Superman’s New Kryptonite: Tobacco
By John White
Jeremy Bridges, the Carolina Panthers guard, is just happy to still be alive. He had a pretty scary incident prior to the Detroit game last Sunday.
"The incident began Sunday morning when Bridges woke up at the team hotel in downtown Charlotte and felt like his heart was beating out of his chest. He wrote off the problem to waking up in a hurry, but when he got to the stadium a few hours before the Panthers were scheduled to play the Detroit Lions his conditions got worse.He couldn’t even walk to the bathroom without his heart pounding.Because of the inherent tough-guy nature of his business, Bridges contemplated not telling anyone and suiting up for the game. But then he thought about his four children and decided to see trainer Ryan Vermillion, who immediately sent him to team physician Dr. Robert Heyer.

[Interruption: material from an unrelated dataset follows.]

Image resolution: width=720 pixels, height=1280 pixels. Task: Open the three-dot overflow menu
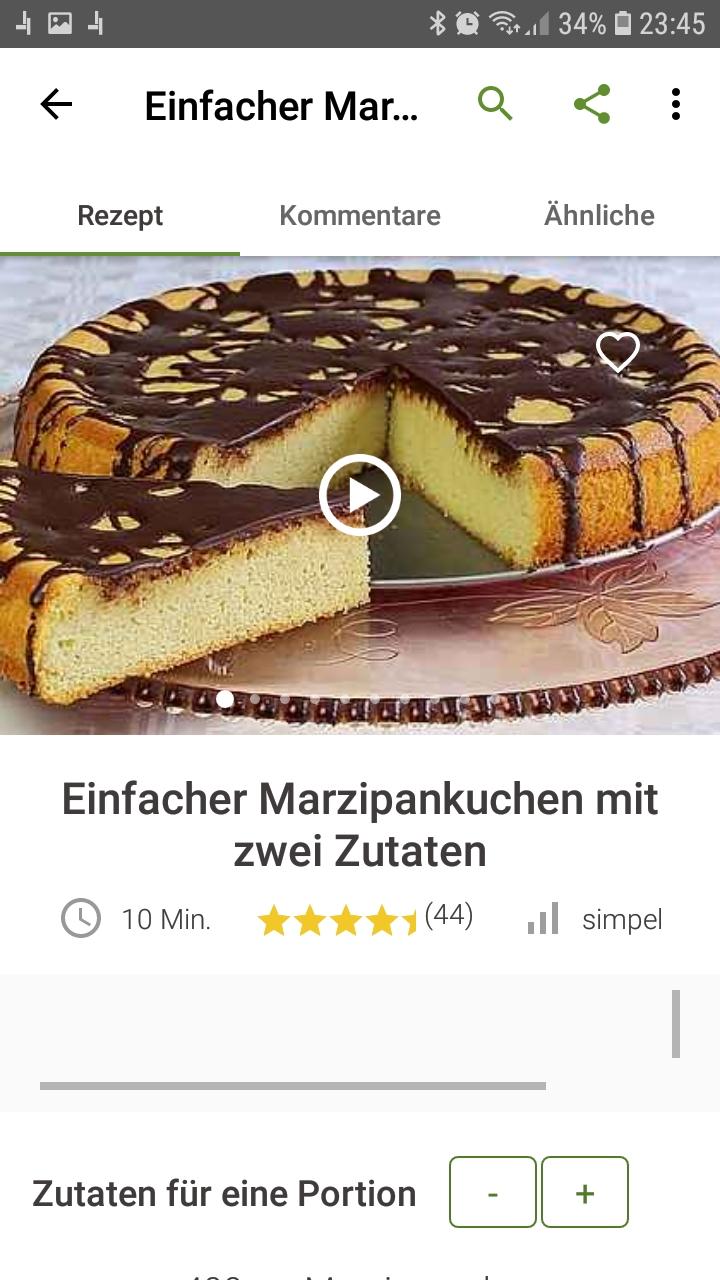point(676,104)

After examining Bridges, Heyer held Bridges out of Sunday’s game.“My heart was beating really, really fast at that point,” Bridges said. “And you’re not supposed to feel your heart beating fast, you are just supposed to know it’s beating. But I could see my chest (beating). It was really odd… It was on and off.“They call it fluttering. It would be beating super-fast at one point and then slow down. It would still be out of rhythm but it would be a slower beat.”"
Then the fun really got started.
"On Monday, doctors put him under anestesthia and shocked Bridges’ heart back into rhythm.“It was scary,” Bridges said. “My wife was frantic. I was trying to calm her down and tell her everything was going to be all right. But in my own mind I was still spooked myself.”Doctors believed the cause of the problem was nicotine from chewing tobacco.Bridges doesn’t smoke cigarettes, but he regularly “dips” while he’s at the stadium with the guys. That has been known to cause irregular heartbeats, according to medical research.“So all of you kids out there in TV land, stop chewing tobacco – it will kill you, literally,” Bridges said as spoke directly Wednesday into a few television cameras.Bridges said the incident was a huge wakeup call for him.“You definitely have to look at yourself in the mirror,” he said. “You kind of take things for granted about being here on earth. When something external happens, you kind of blow it off, like, ‘I sprained my ankle. Oh, I can get this taken care of.’ But when they start talking about your heart, your kidneys and your lungs, things like blood clots and your brain, it will wake you up.“It makes you realize that at any moment you can be taken away from this earth. A lot of people I know call me Superman, but (I’m) far from it. Very far from it.”"
Bridges has sworn off tobacco since the incident. Here’s the thing – I gotta admit that I’m a pretty die-hard, hardcore smoker but I’ve never had anything like this happen to me before. It is scary, though.
Is it time to throw those smokes away? Shoot, it’s getting too cold outside to light one up anyway.
If tobacco is Superman’s kryptonite, imagine what it could to an old guy like me.